*What you are asked to do:* Rewrite only the lines starting with the line containing "Image resolution: width=1920 pixels, height=1280" and going on through the line containing "Viewport: 868px width, 827px". Replace "icon" with "symbol" and change nothing else.

*Raw records:*
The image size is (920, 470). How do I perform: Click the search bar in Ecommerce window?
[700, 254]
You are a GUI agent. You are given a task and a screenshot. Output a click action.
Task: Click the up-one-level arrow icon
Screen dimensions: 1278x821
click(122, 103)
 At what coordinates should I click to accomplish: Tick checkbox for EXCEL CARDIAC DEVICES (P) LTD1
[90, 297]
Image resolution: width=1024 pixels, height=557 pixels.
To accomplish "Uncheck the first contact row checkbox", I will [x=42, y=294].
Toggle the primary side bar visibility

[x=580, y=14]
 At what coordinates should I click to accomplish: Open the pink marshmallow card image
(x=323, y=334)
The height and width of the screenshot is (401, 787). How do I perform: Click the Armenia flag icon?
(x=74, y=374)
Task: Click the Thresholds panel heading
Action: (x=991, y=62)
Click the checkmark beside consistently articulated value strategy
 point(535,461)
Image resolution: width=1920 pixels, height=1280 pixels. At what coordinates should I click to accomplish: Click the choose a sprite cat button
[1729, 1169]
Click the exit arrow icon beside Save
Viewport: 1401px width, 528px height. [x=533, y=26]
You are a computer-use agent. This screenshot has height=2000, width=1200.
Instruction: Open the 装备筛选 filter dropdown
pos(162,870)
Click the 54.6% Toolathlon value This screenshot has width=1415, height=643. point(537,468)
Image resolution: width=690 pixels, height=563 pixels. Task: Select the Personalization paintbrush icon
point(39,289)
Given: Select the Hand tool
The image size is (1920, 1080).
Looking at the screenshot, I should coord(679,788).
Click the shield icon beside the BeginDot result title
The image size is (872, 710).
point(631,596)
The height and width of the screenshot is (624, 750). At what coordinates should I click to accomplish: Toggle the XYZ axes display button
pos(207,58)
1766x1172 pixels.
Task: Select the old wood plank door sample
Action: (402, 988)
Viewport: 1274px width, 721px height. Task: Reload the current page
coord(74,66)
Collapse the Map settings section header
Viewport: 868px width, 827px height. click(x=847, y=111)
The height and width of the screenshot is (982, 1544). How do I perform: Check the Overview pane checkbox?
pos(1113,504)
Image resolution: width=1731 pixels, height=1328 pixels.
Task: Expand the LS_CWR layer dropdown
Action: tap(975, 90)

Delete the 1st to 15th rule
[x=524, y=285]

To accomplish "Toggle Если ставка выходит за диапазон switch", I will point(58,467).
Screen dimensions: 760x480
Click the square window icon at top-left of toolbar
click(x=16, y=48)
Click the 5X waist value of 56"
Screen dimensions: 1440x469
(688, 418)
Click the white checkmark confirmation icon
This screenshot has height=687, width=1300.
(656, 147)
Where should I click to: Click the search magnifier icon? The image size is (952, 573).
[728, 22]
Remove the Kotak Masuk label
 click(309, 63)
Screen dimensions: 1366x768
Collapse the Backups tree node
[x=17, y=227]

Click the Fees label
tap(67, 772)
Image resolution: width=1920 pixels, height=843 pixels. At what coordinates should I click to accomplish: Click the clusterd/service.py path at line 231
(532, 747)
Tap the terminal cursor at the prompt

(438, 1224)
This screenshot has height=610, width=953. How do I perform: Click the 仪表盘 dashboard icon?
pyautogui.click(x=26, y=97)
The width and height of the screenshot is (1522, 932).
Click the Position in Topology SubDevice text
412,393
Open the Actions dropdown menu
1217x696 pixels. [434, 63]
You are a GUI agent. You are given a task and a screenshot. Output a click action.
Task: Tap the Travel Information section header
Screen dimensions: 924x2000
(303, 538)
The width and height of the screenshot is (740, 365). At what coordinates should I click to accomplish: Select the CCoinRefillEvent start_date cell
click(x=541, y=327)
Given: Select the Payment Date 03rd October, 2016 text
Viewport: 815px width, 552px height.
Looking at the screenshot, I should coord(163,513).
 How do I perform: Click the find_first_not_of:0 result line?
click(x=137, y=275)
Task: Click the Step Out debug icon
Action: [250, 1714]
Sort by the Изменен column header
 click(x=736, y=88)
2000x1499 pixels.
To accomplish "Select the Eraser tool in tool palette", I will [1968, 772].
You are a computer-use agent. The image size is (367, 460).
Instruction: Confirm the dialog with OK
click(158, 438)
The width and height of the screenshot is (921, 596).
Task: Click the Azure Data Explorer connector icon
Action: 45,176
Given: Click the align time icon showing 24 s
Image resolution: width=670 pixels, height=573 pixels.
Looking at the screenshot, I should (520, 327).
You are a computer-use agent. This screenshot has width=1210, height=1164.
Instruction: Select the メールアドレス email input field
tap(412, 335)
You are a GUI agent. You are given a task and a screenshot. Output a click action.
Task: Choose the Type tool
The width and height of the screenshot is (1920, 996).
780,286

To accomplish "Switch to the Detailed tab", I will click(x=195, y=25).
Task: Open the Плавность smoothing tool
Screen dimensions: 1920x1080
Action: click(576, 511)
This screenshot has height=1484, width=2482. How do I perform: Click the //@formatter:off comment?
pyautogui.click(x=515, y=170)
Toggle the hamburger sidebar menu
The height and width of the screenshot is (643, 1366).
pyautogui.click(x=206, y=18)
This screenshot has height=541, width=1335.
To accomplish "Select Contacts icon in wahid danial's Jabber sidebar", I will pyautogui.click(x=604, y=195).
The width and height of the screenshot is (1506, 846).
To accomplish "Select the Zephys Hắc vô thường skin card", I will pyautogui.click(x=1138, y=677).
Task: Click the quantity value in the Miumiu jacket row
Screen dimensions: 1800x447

*Correct response:*
Image resolution: width=1920 pixels, height=1280 pixels. At what coordinates should I click to accomplish: Click the choose a sprite cat button
[1729, 1169]
Click the exit arrow symbol beside Save
Viewport: 1401px width, 528px height. [x=533, y=26]
You are a computer-use agent. This screenshot has height=2000, width=1200.
Instruction: Open the 装备筛选 filter dropdown
pos(162,870)
Click the 54.6% Toolathlon value This screenshot has width=1415, height=643. point(537,468)
Image resolution: width=690 pixels, height=563 pixels. Task: Select the Personalization paintbrush symbol
point(39,289)
Given: Select the Hand tool
The image size is (1920, 1080).
Looking at the screenshot, I should coord(679,788).
Click the shield symbol beside the BeginDot result title
The image size is (872, 710).
point(631,596)
The height and width of the screenshot is (624, 750). At what coordinates should I click to accomplish: Toggle the XYZ axes display button
pos(207,58)
1766x1172 pixels.
Task: Select the old wood plank door sample
Action: (402, 988)
Viewport: 1274px width, 721px height. Task: Reload the current page
coord(74,66)
Collapse the Map settings section header
Viewport: 868px width, 827px height. click(x=847, y=111)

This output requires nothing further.